Wenn ein Mann wie Jan Böhmermann, selbst ernannter Hofnarr der Republik, die Bühne des öffentlich-rechtlichen Rundfunks betritt, erwartet man Satire, die pointiert ist, vielleicht provokant und nicht selten unter der Gürtellinie. Doch was Böhmermann in seiner Sendung „ZDF Magazin Royale“ am 9. Mai 2025 ablieferte, war kein satirischer Geniestreich, sondern ein Akt der digitalen Denunziation, der Ekel und Abscheu hervorruft.
Böhmermann gab die Identität eines unter dem Pseudonym „Clownswelt“ bekannten – jedoch bislang anonymen YouTubers – der Öffentlichkeit preis. Ungeniert nannte er dessen Klarnamen, Wohnort, Beruf und intime Details aus seinem Privatleben.
Dieses Vorgehen, euphemistisch als „Recherche“ verbrämt, ist nichts anderes als Doxxing: das gezielte Zusammentragen und Veröffentlichen persönlicher Daten, um jemanden an den Pranger zu stellen. Es ist widerlich, verantwortungslos und moralisch verwerflich – und doch typisch für einen Mann, der sich als Richter über die Meinungen anderer aufspielt. Besonders zynisch ist, wenn Böhmermann von „menschenverachtendem Gedankengut“ spricht und sich dabei menschenverachtend verhält.

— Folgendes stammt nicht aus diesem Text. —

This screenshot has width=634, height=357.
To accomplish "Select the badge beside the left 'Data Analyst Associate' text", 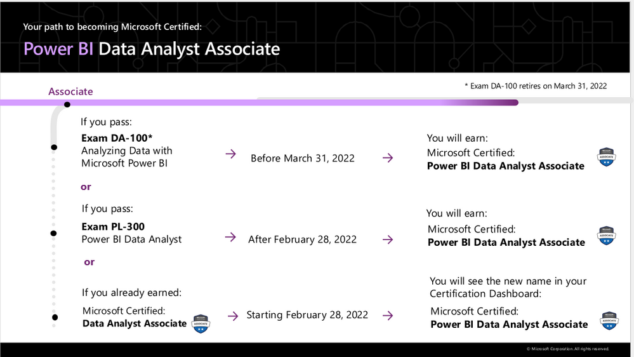I will (201, 324).

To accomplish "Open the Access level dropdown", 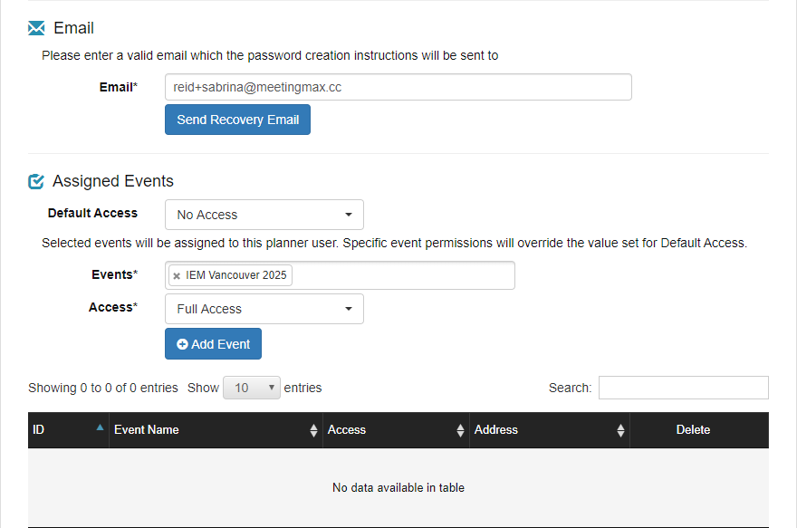I will [264, 309].

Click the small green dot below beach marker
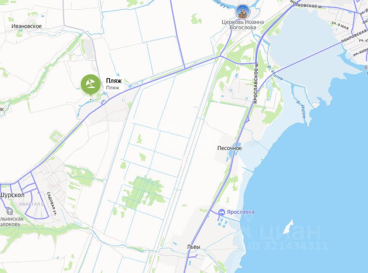[91, 100]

Was treibt einen Menschen dazu, das Leben eines anderen so rücksichtslos zu zerstören? Der YouTuber hinter „Clownswelt“ hatte mit seinem Kanal eine Reichweite von über 227.000 Abonnenten. Seine Inhalte, die Böhmermann als „rechtsextrem“ brandmarkt, sind kritische, oft polemische Kommentare zu gesellschaftspolitischen Themen und über den öffentlich-rechtlichen Rundfunk. Ob man seine Ansichten teilt oder nicht, ist irrelevant – er hat das Recht, sie zu äußern, solange er keine Gesetze bricht.